# Schriftliche Aufgaben
1. Kürzen Sie im Ausgangstext den Absatz, der mit „Der elektronische Winzling“ beginnt, auf zwei Sätze. Die wesentlichen Fakten müssen erhalten bleiben.
2. Führen Sie den Ausgangstext über künstliche Intelligenz auf der CES im Anschluss an seinen letzten Satz weiter.

Der elektronische Winzling, der in diesen Tagen auf der US-amerikanischen Elektronikmesse CES für Aufsehen sorgt, ist exemplarisch für einen der wichtigsten Technologietrends der Messe: die künstliche Intelligenz. Ob bei Heimrobotern oder vernetzten Staubsaugern, Fernsehern oder Zahnbürsten, in Armaturenbrettern oder Fitnessuhren – es gibt kaum eine Neuheit, in der die Hersteller nicht an irgendeiner Stelle lernfähige Software verbaut haben.

Das ist natürlich auch dem Marketing geschuldet: Denn künstliche Intelligenz (KI), wie die selbst lernenden Algorithmen auch genannt werden, ist eines der heißesten Schlagwörter in der IT und Unterhaltungselektronik. Und doch steckt weit mehr hinter dem Trend. Das zeigt sich in diesen Tagen bei den Webcasts, Videokonferenzen und Onlinediskussionen der CES, die coronabedingt erstmals nicht in Las Vegas stattfindet, sondern nur virtuell als Neuheiten-Show im Netz.

# Rohdaten
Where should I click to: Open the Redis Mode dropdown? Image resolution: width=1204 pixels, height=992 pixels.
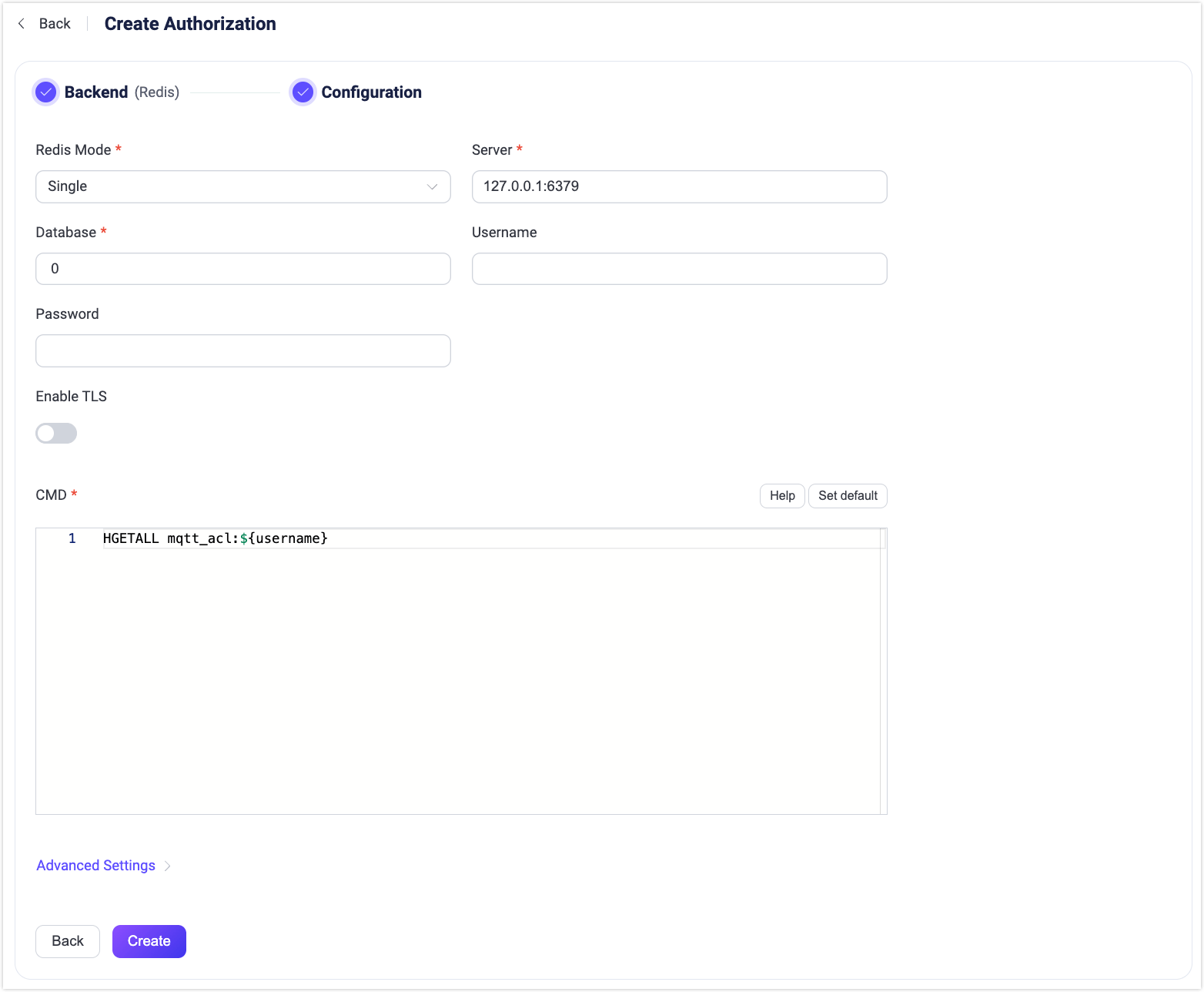coord(242,186)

# Ergebnisse je Aufgabe
1. Ein auf der US-Elektronikmesse CES vielbeachteter elektronischer Winzling steht beispielhaft für einen der wichtigsten Technologietrends der Messe: künstliche Intelligenz. Kaum eine Neuheit kommt ohne lernfähige Software aus, ob Heimroboter, vernetzte Staubsauger, Fernseher, Zahnbürsten, Armaturenbretter oder Fitnessuhren.

2.
„Vor ein paar Jahren war künstliche Intelligenz nur ein Thema für Forschungsprojekte oder Anwendungen in Unternehmen, um mit mathematischen Modellen große Datenbestände zu analysieren“, sagt etwa Ken Guo in einer Diskussionsrunde am zweiten Messetag. Guo ist Chef und Gründer des auf KI-Entwicklung für Unternehmen spezialisierten Dienstleisters Hive aus Kalifornien. „Inzwischen aber sind KI-Chips und Algorithmen so kompakt und leistungsfähig, dass sie – zumindest in vereinfachter Form – selbst in Alltagsprodukten nutzbar werden.“ 

Das Umfeld zu erkennen, Bildinhalte zu interpretieren, Klängen oder Sprache zu verstehen oder die Interpretation von Nutzerverhalten, als das seien Anwendungen, die auf lernfähiger Software basierten, zählt der Hive-Chef auf. Vor wenigen Jahren noch hätten sie die Prozessorleistung von Großrechnern erfordert, sagt Guo. „Heute hingegen können Produktentwickler die entsprechenden Funktionen mithilfe trainierter Chips für wenig Geld selbst in Alltagsprodukte integrieren.“

Smarter Chip fürs persönliche Training 

Ein Beispiel dafür liefert der Elektronikspezialist Bosch, dessen Technologiechef Michael Bolle auf der CES unter anderem einen neuen Mikroprozesssor der Bosch-Tochter Sensortec für persönliche Fitnessgeräte vorstellt. Der Chip kann nicht bloß unterschiedlichste Trainingsbemühungen seines Nutzers erkennen und erfassen, sondern auch individuelle Workout-Pläne erstellen – und das ohne dabei auf eine Software-Plattform im Netz zugreifen zu müssen. „Wir haben die komplette Trainingsintelligenz in den Chip gepackt“, betont Bolle stolz, „sodass der Nutzer seine persönlichen Informationen mit niemandem im Netz teilen muss.“ In welchen Fitnesstrackern oder Trainingsuhren der sportliche Chip demnächst verbaut wird, verriet Bolle bei der CES-Web-Konferenz allerdings noch nicht.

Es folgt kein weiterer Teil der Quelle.